Quilt Therapy Posted on July 22, 2013 by TK HarrisonJuly 22, 2013

The t-shirt quilt I have been making is for a young woman who graduated from high school in May.  I knew this little baby since her mom first found out about being pregnant (I was the second person to know of her pregnancy).  Her mom and I worked together in a law office in 1993 and then we worked together again about five years later as I sold online advertising for her website for 11 years.  I have watched this little girl, through photos and stories from her mom, for 18 years.  The interest for me has been that this young lady’s last name is also my maiden name.  We do know she’s not a direct relative of my family’s, but at some point, we are related.

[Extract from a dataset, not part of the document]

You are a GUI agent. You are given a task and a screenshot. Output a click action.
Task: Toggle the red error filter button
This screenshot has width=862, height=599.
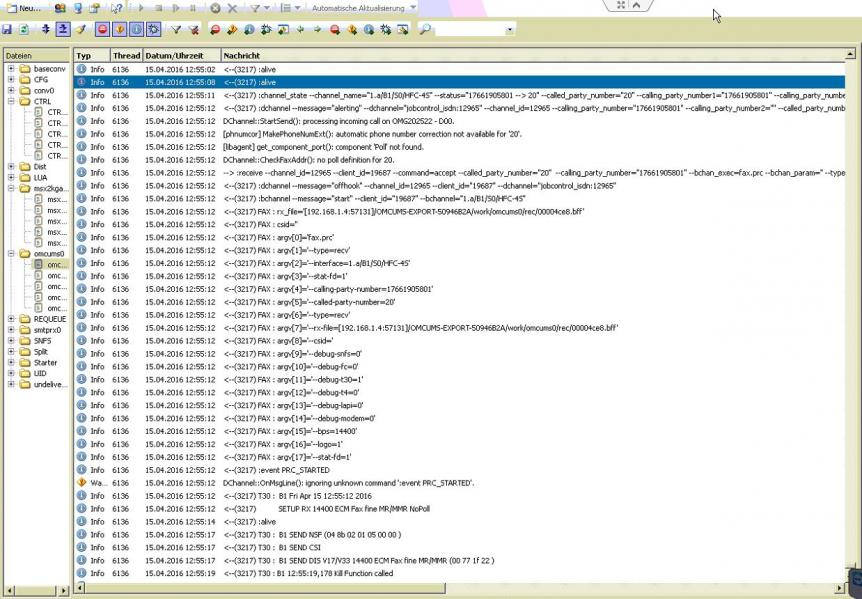(x=103, y=30)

As lives move forward, family dynamics are always changing.  For better or worse does not always work out, and for the Mom of the young lady, that was definitely the case.  She has since remarried and now they have a blended family with his, hers and ours.

The graduate has a little sister who is going into the first grade this coming fall while the graduate heads off to Texas A&M University.  When I saw how much leftover fabric I had from her t-shirt quilt, I offered to make her little sister a “doll-size” quilt.  Although she does not play with dolls, she has a lovely lab as a playmate and her mom assured me that the ‘doll-size” quilt would be put to good use with her trusted doggie by her side.

Fortunately for little sister, I have no concept of SMALL.  The suggested 15″ “doll-size” quilt morphed into a 42″ square baby quilt!  I just kept cutting the leftover fabric and ended up with a quilt a bit bigger than I intended (blush).

While I’m not quite ready to reveal the final big sister t-shirt quilt, I can show you the “doll-size” little sister quilt!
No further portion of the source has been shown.